To install Safeguard Authentication Services in a Oracle Solaris 10 Zones configuration

  • In Oracle Solaris 10 Zones, only the global zone is permitted to do time synchronization. Therefore, if you want to run Safeguard Authentication Services in any Oracle Solaris Zone configuration, you must timesync the Global Zone with Active Directory. Time synchronization is a requirement of the Kerberos protocol and since Safeguard Authentication Services is built on Kerberos, Safeguard Authentication Services also has this requirement.

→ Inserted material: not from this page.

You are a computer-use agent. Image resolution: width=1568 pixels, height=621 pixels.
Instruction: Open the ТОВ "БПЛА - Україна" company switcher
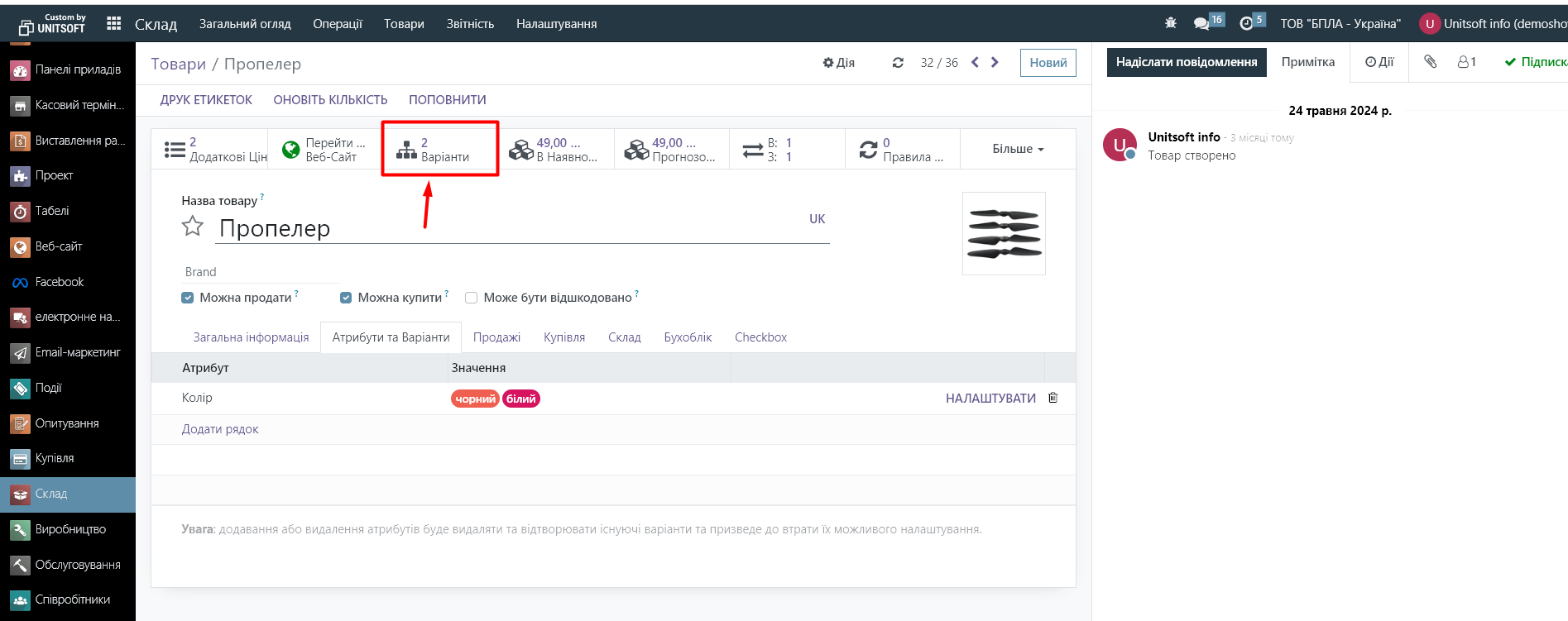click(1340, 24)
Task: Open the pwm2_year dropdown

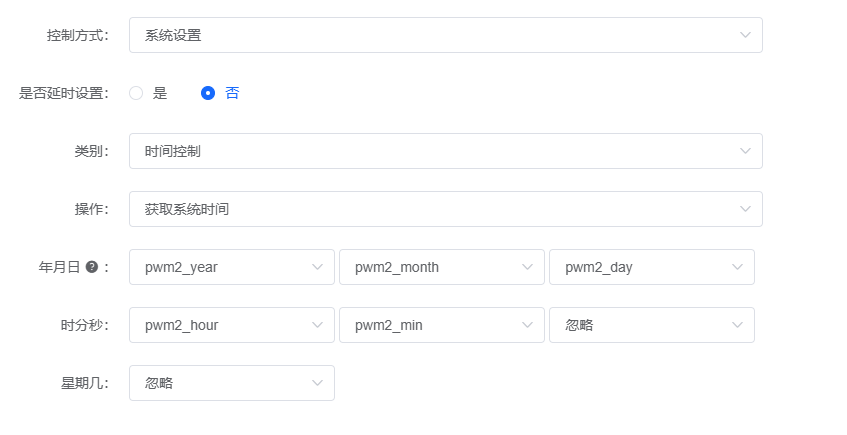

  • The same version of Safeguard Authentication Services should be installed in any combination of global, whole root, and sparse root zone configurations.

  • To disable time synchronization for Safeguard Authentication Services on the sparse zone, run the below command:

    vastool configure vas vasd timesync-interval 0
  • The following symlinks must exist in the global zone in order for the sparse zones to work correctly:

    • /usr/lib/security/pam_vas3.so > /opt/quest/usr/lib/security/pam_vas3.so

    • /usr/lib/security/sparcv9/pam_vas3.so > /opt/quest/usr/lib/security/sparcv9/pam_vas3.so

    If /usr is shared, you need the following symlinks in the global zone pointing to counterpart files in /opt/quest/lib:

    • /usr/lib/nss_vas4.so.1 > /opt/quest/lib/nss/nss_vas4.so.1

    • /usr/lib/security/pam_vas3.so > /opt/quest/usr/lib/security/pam_vas3.so

    In such a scenario, you do not need Safeguard Authentication Services joined to a domain in the global zone in order for sparse zones to work, but the symlinks must exist.

Each zone must have its own unique copy of /etc and /var because Safeguard Authentication Services stores zone-specific information in those locations. Sharing /etc and /var with the global zone is not a supported configuration.